REQUIREMENT A: In the coronavirus scam warning, shorten the paragraph beginning "There has been reports of criminals" to a brief list that keeps its main facts.
REQUIREMENT B: Extend the coronavirus scam warning past its final sentence.

DOCUMENT SEGMENT:

Seafarers are warned to be on their guard against coronavirus scammers.
Scammers are using robocalls, text messages, emails and social media ads offering financial help, or selling bogus treatments and cures. The scams include:
- phone calls from people pretending to work for government health agencies offering the opportunity to get on a waiting list for a vaccine when it becomes available — a credit card number is required to get on the list
- pop-up ads for cures that don't exist
- fake puppy and kitten websites, since the stay-safe-at-home protocols have created a demand for pets
- offers to help secure or speed up government relief payments — provided you pay a fee and reveal your National Insurance number and banking information
There has been reports of criminals posing as healthcare workers in the UK and US. In the US some scammers have set up fake mobile Covid-19 testing sites in car parks, charging victims hundreds of dollars for a bogus test.

DATA FOR ANALYSIS:

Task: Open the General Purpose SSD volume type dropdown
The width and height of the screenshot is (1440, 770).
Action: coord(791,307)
==
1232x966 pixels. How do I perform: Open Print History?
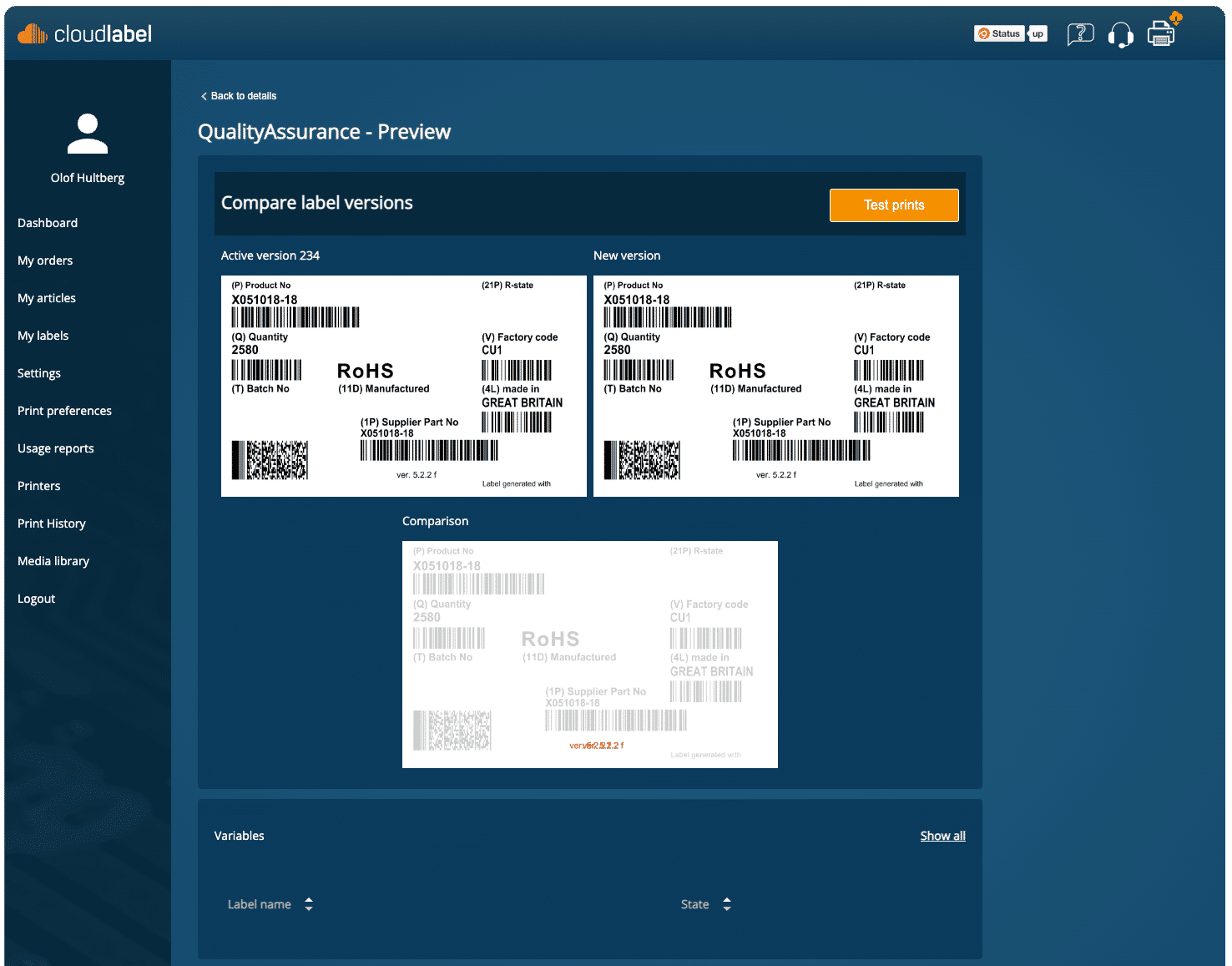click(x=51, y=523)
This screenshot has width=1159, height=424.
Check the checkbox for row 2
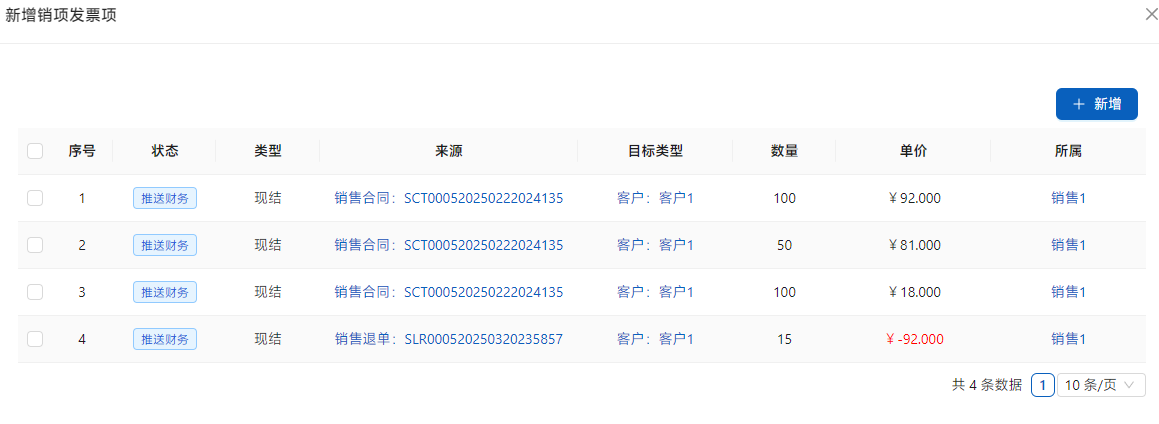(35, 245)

RESULT A:
- Criminals have posed as healthcare workers in the UK and US.
- In the US, scammers have set up fake mobile Covid-19 testing sites in car parks.
- They charge victims hundreds of dollars for a bogus test.

RESULT B:
In the UK a checklist of what the Covid-19 test contact tracers will never do is published within the government's Test and Trace guidance advice, to help users avoid scams.
Wired magazine also has advice on how to avoid potential scammers posing as NHS contact tracers.
Age UK reported doorstep scams, where fake NHS teams turn up at a person's door claiming to be doing at home testing, when in fact they are thieves taking advantage of people self-isolating.
In April the UK's National Cyber Security Centre (NCSC) said it took down more than 2,000 online coronavirus scams, including 471 fake online shops that were selling fraudulent virus-related items. It has also set up a suspicious email reporting service (SERS).